A Conserved Role for VEGF Signaling in Specification of Homologous Mesenchymal Cell Types Positioned at Spatially Distinct Developmental Addresses in Early Development of Sea Urchins

• Published in: Journal of experimental zoology. Part B, Molecular and developmental evolution Vol. 328; no. 5; pp. 423 - 432
• Main Authors: Erkenbrack, Eric M., Petsios, Elizabeth
• Format: Journal Article
• Language: English
• Published: United States 01.07.2017
• Subjects: Animals; Biological Evolution; Gastrula - metabolism; Gene Expression Regulation, Developmental; Larva - metabolism; Mesenchymal Stromal Cells - classification; Mesenchymal Stromal Cells - metabolism; RNA, Messenger - genetics; RNA, Messenger - metabolism; Signal Transduction - physiology; Strongylocentrotus - genetics; Strongylocentrotus - metabolism; Time Factors; Vascular Endothelial Growth Factor A - genetics; Vascular Endothelial Growth Factor A - metabolism
• ISSN: 1552-5007; 1552-5015; 1552-5015
• DOI: 10.1002/jez.b.22743

ABSTRACT Comparative studies of early development in echinoderms are revealing the tempo and mode of alterations to developmental gene regulatory networks and to the cell types they specify.
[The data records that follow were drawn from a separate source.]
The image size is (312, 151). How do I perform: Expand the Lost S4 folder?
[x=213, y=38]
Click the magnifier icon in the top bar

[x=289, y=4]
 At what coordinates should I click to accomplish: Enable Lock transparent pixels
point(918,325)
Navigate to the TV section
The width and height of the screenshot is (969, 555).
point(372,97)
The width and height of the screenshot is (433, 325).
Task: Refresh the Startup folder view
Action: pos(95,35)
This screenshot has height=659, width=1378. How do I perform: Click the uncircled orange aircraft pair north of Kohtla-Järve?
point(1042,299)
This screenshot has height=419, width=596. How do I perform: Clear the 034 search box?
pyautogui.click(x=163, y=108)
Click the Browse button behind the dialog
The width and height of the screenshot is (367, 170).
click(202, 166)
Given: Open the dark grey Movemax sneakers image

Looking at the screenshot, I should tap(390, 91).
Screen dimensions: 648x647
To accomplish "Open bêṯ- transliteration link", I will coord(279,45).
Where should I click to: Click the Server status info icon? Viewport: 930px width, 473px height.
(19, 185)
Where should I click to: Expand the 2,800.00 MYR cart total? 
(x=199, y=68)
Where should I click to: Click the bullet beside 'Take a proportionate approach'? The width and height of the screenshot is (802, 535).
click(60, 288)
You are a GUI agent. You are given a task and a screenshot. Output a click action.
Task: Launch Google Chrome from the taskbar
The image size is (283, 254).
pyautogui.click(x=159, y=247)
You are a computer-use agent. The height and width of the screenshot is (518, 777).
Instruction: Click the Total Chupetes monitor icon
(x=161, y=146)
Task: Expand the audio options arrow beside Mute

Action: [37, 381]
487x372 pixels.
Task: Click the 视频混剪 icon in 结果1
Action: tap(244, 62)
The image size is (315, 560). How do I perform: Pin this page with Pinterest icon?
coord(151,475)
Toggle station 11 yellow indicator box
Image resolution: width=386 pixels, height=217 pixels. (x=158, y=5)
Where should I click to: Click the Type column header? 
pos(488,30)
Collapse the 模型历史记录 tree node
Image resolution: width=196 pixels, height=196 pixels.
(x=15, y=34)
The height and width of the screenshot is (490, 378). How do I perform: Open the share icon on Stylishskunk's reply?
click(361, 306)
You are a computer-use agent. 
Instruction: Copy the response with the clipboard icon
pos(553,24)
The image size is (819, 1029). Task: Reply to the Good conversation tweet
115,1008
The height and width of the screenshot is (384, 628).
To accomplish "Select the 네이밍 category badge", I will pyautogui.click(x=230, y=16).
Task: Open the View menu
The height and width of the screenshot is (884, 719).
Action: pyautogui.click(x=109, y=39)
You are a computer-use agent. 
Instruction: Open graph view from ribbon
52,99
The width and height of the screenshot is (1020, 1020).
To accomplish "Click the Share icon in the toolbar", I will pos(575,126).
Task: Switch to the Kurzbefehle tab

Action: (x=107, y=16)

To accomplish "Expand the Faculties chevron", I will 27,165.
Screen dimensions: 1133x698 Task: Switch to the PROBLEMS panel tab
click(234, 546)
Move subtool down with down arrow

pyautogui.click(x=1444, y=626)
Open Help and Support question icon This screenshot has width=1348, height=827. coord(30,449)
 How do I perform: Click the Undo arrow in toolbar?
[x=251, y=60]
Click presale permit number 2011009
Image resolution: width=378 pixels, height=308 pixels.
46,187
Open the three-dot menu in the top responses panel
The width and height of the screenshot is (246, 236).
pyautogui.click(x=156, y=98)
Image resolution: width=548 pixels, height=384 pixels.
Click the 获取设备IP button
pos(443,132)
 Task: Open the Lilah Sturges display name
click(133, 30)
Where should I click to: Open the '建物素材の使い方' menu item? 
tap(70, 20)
In euechinoid sea urchins, skeletogenic mesenchyme (SM) ingresses prior to gastrulation at the vegetal pole and aligns into a ring‐like array with two bilateral pockets of cells, the sites where spiculogenesis will later occur. In cidaroid sea urchins, the anciently diverged sister clade to euechinoid sea urchins, a homologous SM cell type ingresses later in development, after gastrulation has commenced, and consequently at a distinct developmental address. Thus, a heterochronic shift of ingression of the SM cell type occurred in one of the echinoid lineages. In euechinoids, specification and migration of SM are facilitated by vascular endothelial growth factor (VEGF) signaling. We describe spatiotemporal expression of vegf and vegfr and experimental manipulations targeting VEGF signaling in the cidaroid Eucidaris tribuloides. Spatially, vegf and vegfr mRNA localizes similarly as in euechinoids, suggesting conserved deployment in echinoids despite their spatially distinct development addresses of ingression. Inhibition of VEGF signaling in E. tribuloides suggests its role in SM specification is conserved in echinoids. Temporal discrepancies between the onset of vegf expression and SM ingression likely result in previous observations of SM “random wandering” behavior. Our results indicate that, although the SM cell type in echinoids ingresses into distinct developmental landscapes, it retains a signaling mechanism that restricts their spatial localization to a conserved developmental address where spiculogenesis later occurs. GRAPHICAL ABSTRACT VEGF signaling is vital for larval spiculogenesis in anciently diverged sister subclasses of echinoids despite their skeletogenic cell lineages ingressing at distinct ontogenetic stages and is likely tightly coupled to echinoderm skeletogenesis.